0

Dualdistill and Agent-R1: How AI combines natural language and tools for superior mathematical problem solving

Existing long-term inference models generate inference trajectories through iterative self-verification and improvement, achieving the latest performance in mathematical inference. However, open source long-core models depend only on natural language inference trajectories, making them computationally expensive and prone to errors without a validation mechanism. Although tool-assisted reasoning provides greater efficiency and reliability for large-scale numerical calculations through an open framework that integrates code interpreters, these proxy approaches are compared to abstract or conceptually complex inference problems.

Dualdistill framework and proxy R1 model

Carnegie Mellon University researchers propose dualdistillThis is a distillation framework that combines two complementary teachers’ trajectories to create a unified student model. The framework develops with a reasoning-oriented teacher and a tool-oriented teacher Agesic-R1,The model can dynamically select the most appropriate strategy for each problem type. Agent – R1 code that performs arithmetic and algorithmic tasks when using natural language inference to solve abstract problems. Dualdistill uses trajectory composition to extract knowledge from two complementary teachers and introduce himself. Additionally, the researchers used OpenHands as the proxy reasoning teacher, while DeepSeek-R1 as the text-based reasoning teacher.

Evaluation and Benchmarks

The proposed method was evaluated in multiple benchmarks deepmath-l and Combination 300 Test all aspects of mathematical reasoning. It is compared with the benchmark DeepSeek-R1-Distill and QWEN-2.5 Teaching. The student model Agesic-R1 shows good performance improvements, thus benefiting from agency and reasoning strategies. It outperforms two similarly sized models, each specializing in tool-assisted (QWEN2.5-7B-Instruct) or pure reasoning (DeepSeek-R1-Distill7b) strategies. By intelligently using inference strategies when needed, proxy-R1 is better than tool-based models while maintaining greater efficiency compared to pure inference models on standard mathematical tasks.

Qualitative analysis and tool usage patterns

Qualitative examples show that Agesic-R1 has a smart tool usage pattern that activates code execution tools 79.2% Calculate demanding combination 300 problems while reducing activation to 52.0% For simpler AMC dataset issues. Agentic-R1 learns to properly call tools through individually supervised fine-tuning without explicit instructions, effectively balancing computational efficiency and inference accuracy.

Robustness to teachers’ imperfections

This framework remains valid even under the guidance of imperfect teachers. For example, an agent teacher can only achieve 48.4% Combinatorics300’s accuracy, but student models from 44.7% arrive 50.9%and performed well in the end.

in conclusion

all in all, dualdistill The framework effectively combines the advantages of natural language reasoning with tool-assisted problem solving by refining complementary knowledge from two professional teacher models into a multifunctional student model, i.e.
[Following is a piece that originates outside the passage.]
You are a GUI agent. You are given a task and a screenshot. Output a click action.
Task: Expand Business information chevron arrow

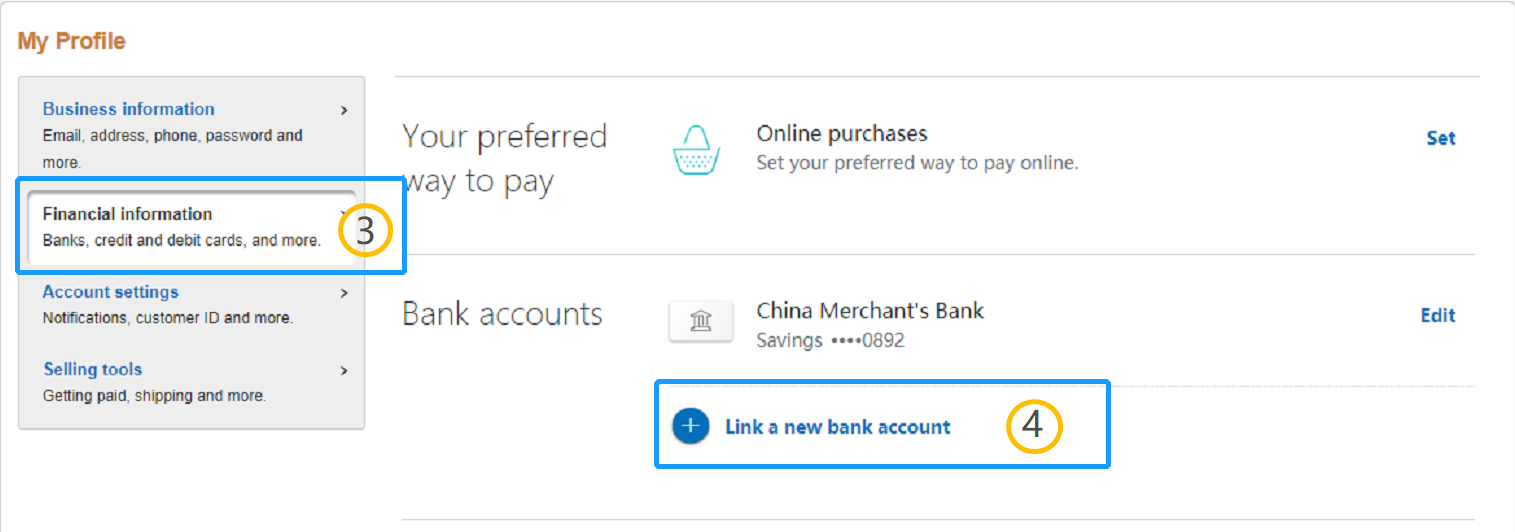click(x=344, y=110)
Agesic-R1. Through trajectory composition and self-validation, Agesic-R1 learns to dynamically select the most appropriate strategy for each problem, balance accuracy and computational efficiency. Evaluation across multiple mathematical reasoning benchmarks shows that agent-R1 is superior to pure reasoning and tool-based models even when learning from imperfect teachers. This work highlights a promising approach to building adaptive AI agents that integrate heterogeneous problem-solving strategies for more powerful and effective reasoning.


Check Paper and github pages. All credits for this study are to the researchers on the project.

Researchers with Nvidia, OpenAI, DeepMind, Meta, Microsoft, JP Morgan Chase, Amgan, Amgan, Aflac, Aflac, Wells Fargo and 100s read AI Dev newsletters and researchers read. [SUBSCRIBE NOW]


Sajjad Ansari is a final year undergraduate student from IIT Kharagpur. As a technology enthusiast, he delves into the practical application of AI, focusing on understanding AI technology and its real-world impact. He aims to express complex AI concepts in a clear and easy way.